Avignon 0FF 2022 : Les critiques de Cyna Bel

Cette année, Esprit Paillettes a une envoyée spéciale au Festival d’Avignon et s’appelle Cyna Bel. Au fil de l’eau, découvrez ses coups de cœur du OFF. 

K barre

Barrées, les demoiselles !  

Voici un spectacle 100% plaisir : BurlesK, par Les Demoiselles du K barré, que j’ai découvertes lors de leur passage à Marseille, et qui se produisent en juillet sur la scène du théâtre Pixel Bayaf à Avignon.  

Ces trois demoiselles-là ont du piquant plein la bouche et les reins. Elles présentent un spectacle burlesque où elles dansent, chantent et nous parlent comme de bonnes copines. Elles sont aguicheuses, jouent des plumes comme des codes de séduction. Et c’est drôle ! C’est ultra vivant. C’est de l’effeuillage. Mais c’est bien plus. C’est un message pour la libération et l’acceptation des corps, plein de paillettes et de couleurs.

Bonus : Vous pouvez acheter à la sortie vos propres caches tétons.

Je vous recommande ce spectacle pour finir la journée sur une note colorée, avant d’aller déhancher vos propres corps dans les rues d’Avignon.

# [DONNÉES RECUEILLIES]
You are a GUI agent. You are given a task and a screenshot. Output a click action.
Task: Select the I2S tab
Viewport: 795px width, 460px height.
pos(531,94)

# [DÉFI]
Indiquez si chacune des affirmations suivantes est conforme à la critique de BurlesK, en citant les mots du texte qui le prouvent. 1. Le spectacle est joué en juillet au théâtre Pixel Bayaf à Avignon. 2. Les Demoiselles du K barré sont quatre sur scène. 3. Des caches tétons sont en vente à la sortie.

# [CORRIGÉ]
1. Oui : « qui se produisent en juillet sur la scène du théâtre Pixel Bayaf à Avignon ».
2. Non : « Ces trois demoiselles-là ».
3. Oui : « Vous pouvez acheter à la sortie vos propres caches tétons. »